骨董好きの殿さまのところに、出入りの道具屋・金兵衛が怪しげな鼓を売り込みに来る。

側用人の三太夫に、これは下駄の歯入れ屋のじいさんが雨乞いに使っていた鼓で、通称「初音の鼓」という。

じいさんが
「今度娘夫婦に引き取られて廃業するので形見にもらった」
と説明。

これを殿さまに百両でお買い上げ願いたいと言うから、三太夫はあきれた。

なにしろこの男、この間も真っ黒けの天ぷら屋の看板を、慶長ごろの額と称して、三十両で売りつけたという「実績」の持ち主。

金兵衛、殿さまの身になれば、「狐忠信」の芝居で名高い「初音の鼓」が百両で手に入れば安いもので、一度買って蔵にしまってしまえば、生涯本物で通ると平然。
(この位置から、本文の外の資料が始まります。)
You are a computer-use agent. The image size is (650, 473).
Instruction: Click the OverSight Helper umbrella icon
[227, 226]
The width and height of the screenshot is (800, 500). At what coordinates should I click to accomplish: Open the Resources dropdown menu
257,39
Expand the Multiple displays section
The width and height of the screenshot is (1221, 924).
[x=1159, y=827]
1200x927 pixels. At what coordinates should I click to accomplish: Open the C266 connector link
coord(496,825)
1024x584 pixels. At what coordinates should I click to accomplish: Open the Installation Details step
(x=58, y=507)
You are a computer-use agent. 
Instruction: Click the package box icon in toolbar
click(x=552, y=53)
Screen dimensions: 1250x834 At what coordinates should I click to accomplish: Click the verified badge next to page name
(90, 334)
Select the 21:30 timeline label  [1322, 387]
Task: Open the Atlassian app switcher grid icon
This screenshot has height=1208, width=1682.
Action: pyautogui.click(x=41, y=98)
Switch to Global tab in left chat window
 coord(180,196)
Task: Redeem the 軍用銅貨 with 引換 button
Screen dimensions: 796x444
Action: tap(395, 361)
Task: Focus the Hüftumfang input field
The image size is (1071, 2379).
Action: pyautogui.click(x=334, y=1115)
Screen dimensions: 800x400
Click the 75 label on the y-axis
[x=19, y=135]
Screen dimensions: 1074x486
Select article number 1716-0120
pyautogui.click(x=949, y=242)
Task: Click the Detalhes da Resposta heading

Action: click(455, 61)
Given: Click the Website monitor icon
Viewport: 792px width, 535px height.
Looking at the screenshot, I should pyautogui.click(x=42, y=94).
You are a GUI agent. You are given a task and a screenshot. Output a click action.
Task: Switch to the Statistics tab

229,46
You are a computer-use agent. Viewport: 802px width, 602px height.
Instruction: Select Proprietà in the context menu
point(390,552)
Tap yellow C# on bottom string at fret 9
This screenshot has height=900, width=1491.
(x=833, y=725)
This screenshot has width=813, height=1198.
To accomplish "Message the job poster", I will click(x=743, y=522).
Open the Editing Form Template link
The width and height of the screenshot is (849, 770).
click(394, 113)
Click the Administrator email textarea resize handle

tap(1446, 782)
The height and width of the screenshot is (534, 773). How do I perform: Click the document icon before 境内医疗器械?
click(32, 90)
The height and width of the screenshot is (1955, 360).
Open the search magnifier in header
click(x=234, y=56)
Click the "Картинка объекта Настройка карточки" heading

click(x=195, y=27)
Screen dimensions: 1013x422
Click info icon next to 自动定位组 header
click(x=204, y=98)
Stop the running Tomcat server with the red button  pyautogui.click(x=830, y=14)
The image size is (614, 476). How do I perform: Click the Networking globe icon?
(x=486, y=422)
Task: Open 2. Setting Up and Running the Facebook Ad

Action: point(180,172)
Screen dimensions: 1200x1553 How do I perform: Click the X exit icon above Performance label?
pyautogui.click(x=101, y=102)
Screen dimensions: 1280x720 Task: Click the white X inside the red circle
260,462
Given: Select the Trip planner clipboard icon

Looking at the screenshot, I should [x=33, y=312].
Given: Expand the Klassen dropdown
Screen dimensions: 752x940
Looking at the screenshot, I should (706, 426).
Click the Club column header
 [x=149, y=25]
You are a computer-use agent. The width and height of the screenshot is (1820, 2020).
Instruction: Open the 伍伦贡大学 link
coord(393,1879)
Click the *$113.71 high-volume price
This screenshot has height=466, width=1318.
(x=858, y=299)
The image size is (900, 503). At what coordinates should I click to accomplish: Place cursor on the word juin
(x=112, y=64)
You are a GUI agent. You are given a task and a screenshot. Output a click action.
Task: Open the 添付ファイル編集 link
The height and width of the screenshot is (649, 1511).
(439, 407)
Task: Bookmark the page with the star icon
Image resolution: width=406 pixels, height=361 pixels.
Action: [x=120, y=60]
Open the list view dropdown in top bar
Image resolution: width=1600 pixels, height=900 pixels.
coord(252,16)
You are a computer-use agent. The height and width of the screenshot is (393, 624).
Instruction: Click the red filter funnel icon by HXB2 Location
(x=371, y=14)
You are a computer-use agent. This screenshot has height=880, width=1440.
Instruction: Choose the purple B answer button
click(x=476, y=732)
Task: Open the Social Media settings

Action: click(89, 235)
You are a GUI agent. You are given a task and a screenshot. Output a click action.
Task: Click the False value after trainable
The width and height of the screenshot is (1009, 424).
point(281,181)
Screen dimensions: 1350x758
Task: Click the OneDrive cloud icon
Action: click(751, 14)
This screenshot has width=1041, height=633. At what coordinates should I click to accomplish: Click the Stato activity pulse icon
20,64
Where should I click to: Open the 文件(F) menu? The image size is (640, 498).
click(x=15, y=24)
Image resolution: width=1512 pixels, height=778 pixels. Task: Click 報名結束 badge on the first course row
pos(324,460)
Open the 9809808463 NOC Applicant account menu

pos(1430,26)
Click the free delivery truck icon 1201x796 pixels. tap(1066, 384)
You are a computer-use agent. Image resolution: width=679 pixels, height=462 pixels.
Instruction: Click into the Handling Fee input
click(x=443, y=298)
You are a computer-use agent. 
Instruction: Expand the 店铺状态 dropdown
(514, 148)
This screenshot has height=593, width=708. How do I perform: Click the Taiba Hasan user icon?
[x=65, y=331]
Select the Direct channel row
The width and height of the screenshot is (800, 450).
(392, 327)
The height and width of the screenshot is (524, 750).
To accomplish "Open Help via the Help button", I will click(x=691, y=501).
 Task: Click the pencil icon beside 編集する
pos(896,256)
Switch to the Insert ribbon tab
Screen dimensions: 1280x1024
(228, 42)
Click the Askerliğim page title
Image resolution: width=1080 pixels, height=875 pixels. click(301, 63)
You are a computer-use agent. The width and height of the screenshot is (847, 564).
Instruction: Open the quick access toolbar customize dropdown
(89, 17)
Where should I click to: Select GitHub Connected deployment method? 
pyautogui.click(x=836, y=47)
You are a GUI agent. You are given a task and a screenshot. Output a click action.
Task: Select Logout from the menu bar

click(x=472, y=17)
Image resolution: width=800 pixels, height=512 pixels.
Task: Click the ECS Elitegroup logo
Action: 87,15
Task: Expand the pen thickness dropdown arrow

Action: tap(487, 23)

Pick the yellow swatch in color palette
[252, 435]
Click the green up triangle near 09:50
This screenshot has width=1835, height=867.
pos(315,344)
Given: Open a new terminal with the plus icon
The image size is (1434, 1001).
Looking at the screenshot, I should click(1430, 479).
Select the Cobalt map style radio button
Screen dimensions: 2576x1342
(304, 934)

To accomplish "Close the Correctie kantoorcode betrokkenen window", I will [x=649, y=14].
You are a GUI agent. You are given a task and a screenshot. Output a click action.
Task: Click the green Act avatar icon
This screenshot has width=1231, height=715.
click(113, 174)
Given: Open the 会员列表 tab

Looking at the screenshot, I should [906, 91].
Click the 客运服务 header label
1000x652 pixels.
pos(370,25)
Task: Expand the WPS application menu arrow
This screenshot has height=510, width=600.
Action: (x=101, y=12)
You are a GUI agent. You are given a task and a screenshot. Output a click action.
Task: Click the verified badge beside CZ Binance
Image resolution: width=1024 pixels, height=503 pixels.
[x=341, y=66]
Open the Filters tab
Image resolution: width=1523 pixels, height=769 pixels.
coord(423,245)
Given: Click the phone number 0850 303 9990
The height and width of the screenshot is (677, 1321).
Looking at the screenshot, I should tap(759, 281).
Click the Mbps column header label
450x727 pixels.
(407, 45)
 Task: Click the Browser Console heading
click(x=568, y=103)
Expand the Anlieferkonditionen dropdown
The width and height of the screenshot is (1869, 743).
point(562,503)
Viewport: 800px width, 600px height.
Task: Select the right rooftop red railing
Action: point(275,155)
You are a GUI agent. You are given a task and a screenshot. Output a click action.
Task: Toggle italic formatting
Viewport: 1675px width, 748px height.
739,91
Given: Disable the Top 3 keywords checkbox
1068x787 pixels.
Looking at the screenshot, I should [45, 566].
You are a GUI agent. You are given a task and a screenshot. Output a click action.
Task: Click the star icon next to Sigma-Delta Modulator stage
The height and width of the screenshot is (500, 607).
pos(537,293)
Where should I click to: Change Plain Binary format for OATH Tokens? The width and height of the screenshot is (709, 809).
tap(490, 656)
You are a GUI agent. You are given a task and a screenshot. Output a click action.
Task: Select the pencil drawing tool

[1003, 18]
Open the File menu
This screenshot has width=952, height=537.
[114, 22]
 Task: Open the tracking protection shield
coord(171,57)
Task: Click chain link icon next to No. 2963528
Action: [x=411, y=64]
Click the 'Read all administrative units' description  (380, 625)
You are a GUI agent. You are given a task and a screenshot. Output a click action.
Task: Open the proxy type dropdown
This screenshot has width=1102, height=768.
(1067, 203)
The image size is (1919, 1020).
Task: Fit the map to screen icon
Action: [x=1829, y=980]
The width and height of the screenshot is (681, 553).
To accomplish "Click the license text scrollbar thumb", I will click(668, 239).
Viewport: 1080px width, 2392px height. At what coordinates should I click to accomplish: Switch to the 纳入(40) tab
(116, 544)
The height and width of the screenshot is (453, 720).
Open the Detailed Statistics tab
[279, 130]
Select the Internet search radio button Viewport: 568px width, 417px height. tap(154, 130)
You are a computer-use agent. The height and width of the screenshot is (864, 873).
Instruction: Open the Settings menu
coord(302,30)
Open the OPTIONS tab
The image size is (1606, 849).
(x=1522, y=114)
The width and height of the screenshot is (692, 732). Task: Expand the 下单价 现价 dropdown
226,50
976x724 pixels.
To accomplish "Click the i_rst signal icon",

「もし殿が、本物の証拠があるかと言われたら、どうする」
「この鼓を殿さまがお調べになりますと、その音を慕って狐がお側の方に必ず乗り移り、泣き声を発します、とこう申し上げます」
「乗り移るかい」
「殿さまがそこでポンとやったら、あなたがコンと鳴きゃ造作もないことで」

三太夫、
「仮にも武士に狐の鳴きまねをさせようとは」
と怒ったが、結局、一鳴き一両で買収工作がまとまる。

殿さまポンの、三太夫コンで一両。

ポンポンのコンコンで二両というわけ。

早速、金兵衛を御前に召し連れる。

話を聞いた殿さまが鼓を手にとって「ポン」とたたくと、側で三太夫が「コン」。

「これこれ、そちはただ今こんと申したが、いかがいたした」
「はあ、前後忘却を致しまして、一向にわきまえません」

「ポンポン」
「コンコン」
「また鳴いたぞ」
「前後忘却つかまつりまして、いっこうに」
「ポンポンポン」
「コンコンコン」
「ポンポン」
「コンコンコンコン」
「これ、鼓はとうにやめておる」
「はずみがつきました」

「次の間で休息せよ」
というので、二人が対策会議。

いくつ鳴いたか忘れたので、結局、折半の五十両ずつに決めたが、三太夫、鳴き疲れて眠ってしまい、ゆすっても起きない。

そこへ殿さまのお呼び出し。

一人で御前へ通ると、殿さまが
「今度はそちが調べてみい」

さあ困ったが、今さらどうしようもない。

どうなるものかと金兵衛が「ポン」とたたくと、殿さまが「コン」。

「殿さま、ただ今お鳴きに」
「何であるか、前後忘却して覚えがない」
「ありがとうさまで。ポンポンポン、スコポンポン」
「コンコンコン、スココンコン」
「ポンポン」
「コンコン……。ああ、もうよい。本物に相違ない。金子をとらすぞ」「へい、ありがとうさまで」

金包みを手に取ると、えらく軽い。

「心配するな。三太夫の五十両と、今、身が鳴いたのをさっ引いてある」

底本:六代目三遊亭円生

【しりたい】

歌舞伎のパロディー

古風な噺で、歌舞伎や文楽のファンにはなじみ深い「義経千本桜」の「狐忠信」のくだりのパロディーです。

「初音の鼓」はその前の場「吉野山」で、落ち行く義経が愛妾の静御前に形見に与える狐革の鼓をさします。

親狐の皮でつくったその鼓を慕う子狐が、家来の佐藤忠信に化けて静に同行し、鼓を奪おうとするが、見破られ、静の打つ鼓の音で正体を現すのです。

「初音」の意味は、その浄瑠璃の詞章に「狐は陰の獣ゆえ、雲を起こして降る雨の、民百姓が喜びの声を初めてあげしより」に由来します。

噺の中で下駄屋の爺さんが雨乞いをしたのは、天気だと皆わらじばかり履き、下駄の歯がすりきれないから。

林家彦六がよく演じましたが、立川談志も持ちネタにしていました。

殿さま、金兵衛、三太夫みんな仲良しで、誰もがうそを承知で遊び戯れているような、ほのぼのと捨てがたい味わいが。

別話の「継信」も、別題が「初音の鼓」なので、区別してこの噺は「ぽんこん」とも呼ばれています。